--- Page ---
Passes with flying green colors. Commit: test showing rename to non-integer in subset of flat file.

Summary

Added in Post

One thing came out of this that I only realized in final review of this article. The __contains__ method and NotImplementedError stuff was my early attempt at allowing implementations to provide some capability optionally, in this case, inclusion.

I now think that was not the right way to handle the issue. I think I’d prefer that the base of implementations would provide a default implementation that must work, and that the XSet level should just speak in the terms it understands. Those come down to inclusion and iteration, which I believe are the two primitives that are necessary and sufficient for set theory. I want to think more about this but I believe that what we have now is better than what we had before.

Read on … back to the standard timeline:

Well. That was interesting. I noticed the possibility for a nice little refactoring. And it was nice, taking seven lines of code down to one. That led, however, to the recognition that the one line only did what Python would do anyway, so we “could” remove our method entirely.

That didn’t quite work, because our use of NotImplementedError is incompatible with the inner workings of Python. That took a bit of thinking, unwinding, and explaining.

--- Extracted entries ---

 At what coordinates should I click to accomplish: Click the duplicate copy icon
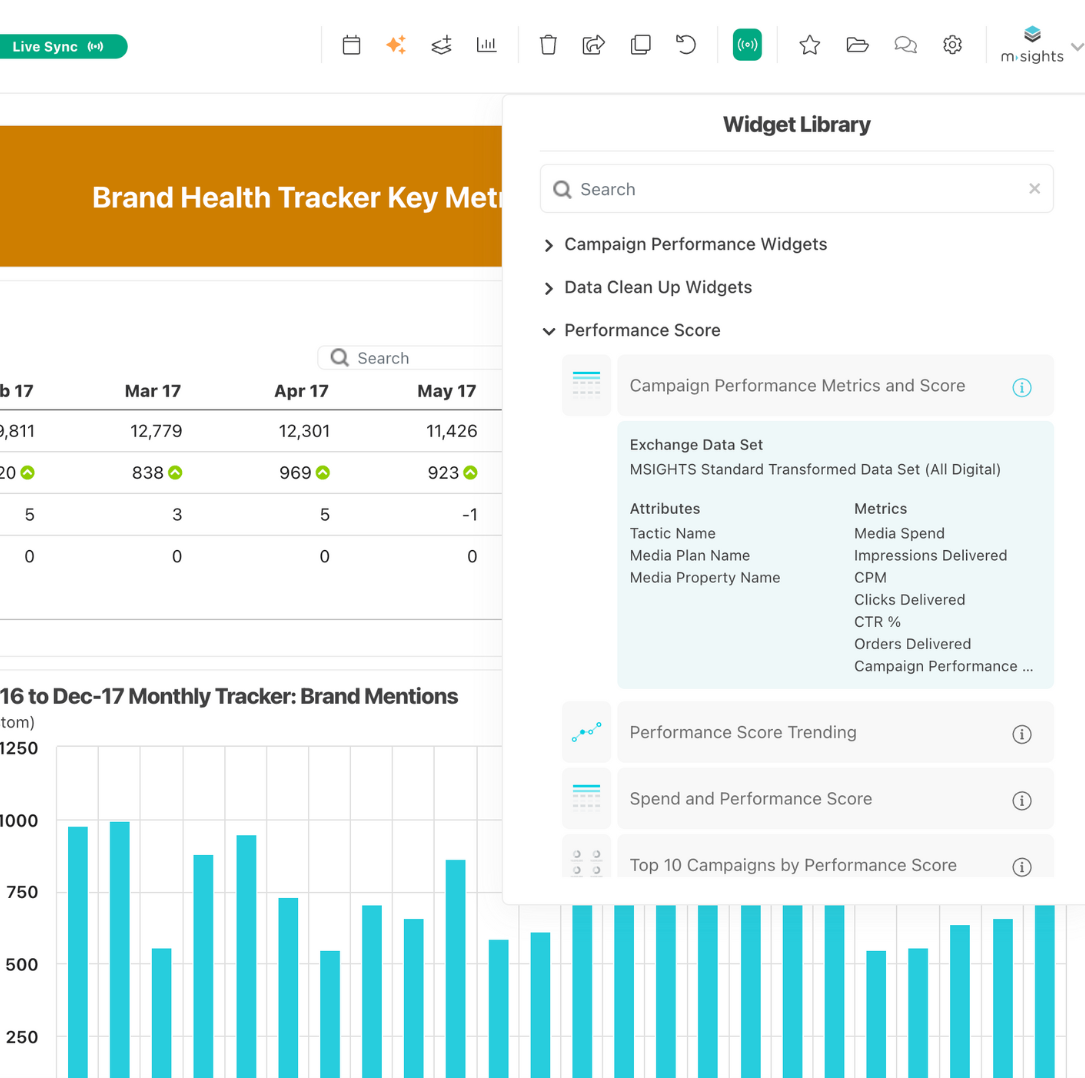[x=640, y=45]
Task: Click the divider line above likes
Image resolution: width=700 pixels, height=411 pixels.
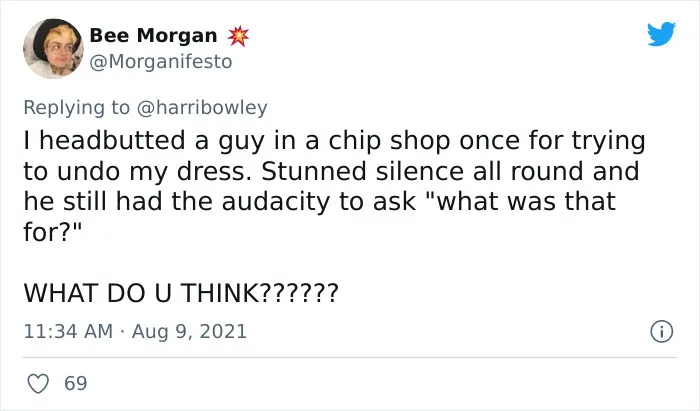Action: coord(350,357)
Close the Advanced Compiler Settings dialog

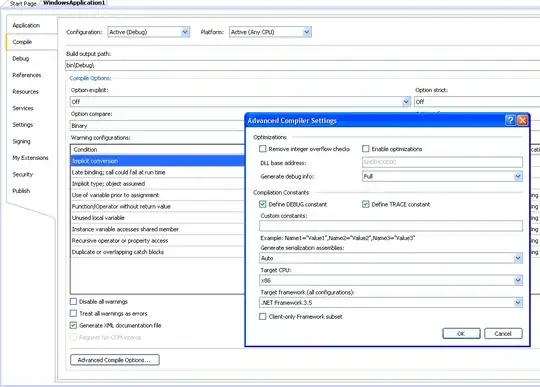pyautogui.click(x=522, y=120)
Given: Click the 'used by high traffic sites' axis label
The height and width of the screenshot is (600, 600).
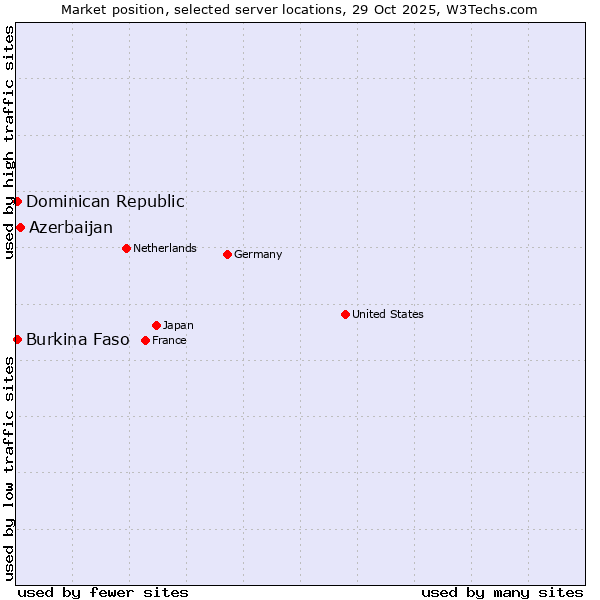Looking at the screenshot, I should tap(9, 142).

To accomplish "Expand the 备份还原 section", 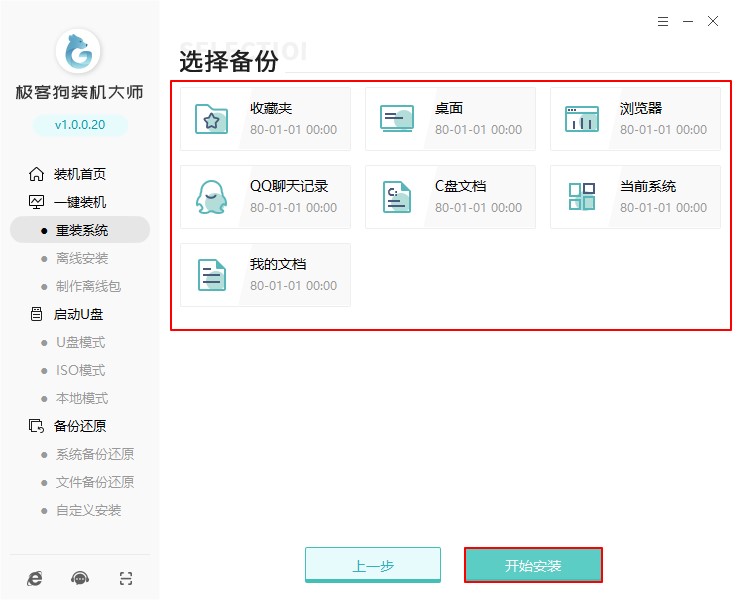I will click(80, 426).
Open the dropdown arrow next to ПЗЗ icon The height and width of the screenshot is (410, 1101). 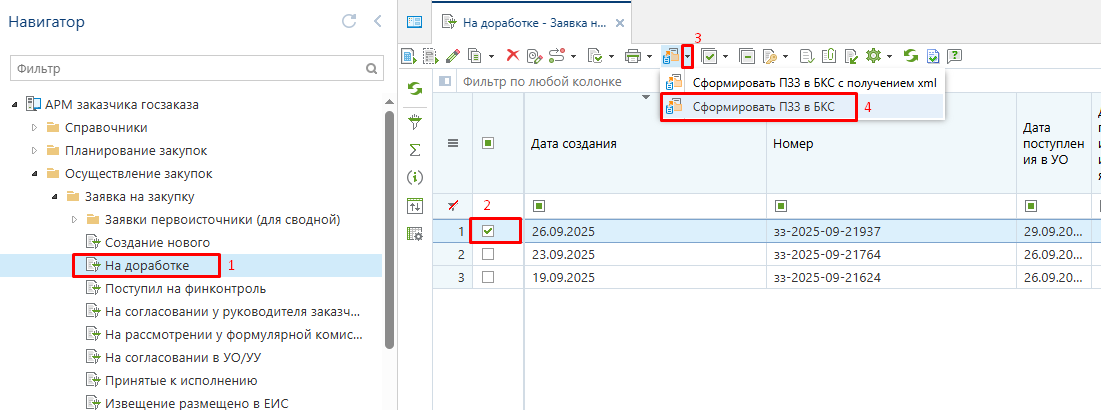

--- Directive ---
Please reproduce word for word the passage of the XSet refactoring post above, between "Added in Post" and "this case, inclusion.", inclusive.

--- The solution ---
Added in Post

One thing came out of this that I only realized in final review of this article. The __contains__ method and NotImplementedError stuff was my early attempt at allowing implementations to provide some capability optionally, in this case, inclusion.